He’s (She’s?, Xir’s??, They’s???) not talking about the Federal Reserve.

Another good reason to be very wary of the college-debt-idiocy complex:

Following a row about a professor-produced play about immigration a new and exciting student group has sprung up at Kenyon College in Ohio: The Whiteness Group seeks to silence whites on campus.

The Good Samaritan’s retraction comes serendipitously at the same moment as the creation of a new student group at Kenyon: “the whiteness group.”

The group was founded by a student, Juniper Cruz, and is notable not just for its name, but for its rules, which state that “no white person can ask a person of color questions; white people must try to answer their questions for themselves. And no spreading rumors about what people say during the meetings.”

If you were going to set out to create a more illiberal student group possible at a college, you would be hard-pressed to do so.

Were I a student at Kenyon, this wouldn’t be much of a problem for me. “STFU” isn’t exactly a question.
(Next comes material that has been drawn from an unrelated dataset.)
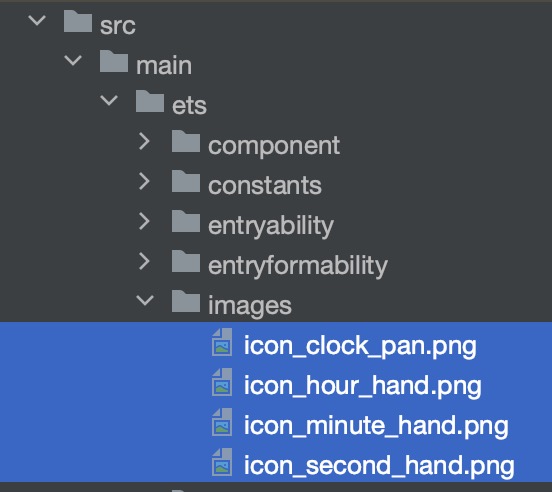Click the main folder icon

[114, 61]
And censorship and crybaby-ism isn’t much of an academic tradition. At least one (probably older) professor gets it: “’Today is the end of [liberal education at Kenyon College],’ Fred Baumann, a professor of political science at Kenyon, proclaimed last week to a panel and its audience.”

He’s alone:

And as for Baumann’s suggestion that liberal education was finished at Kenyon, he’s certainly on to something. Following the panel where Baumann made his stand, one student took to Facebook, saying that if liberal education “necessitates the silencing of marginalized communities, the protection of racism, and our complicity with both, then let the damned thing die.”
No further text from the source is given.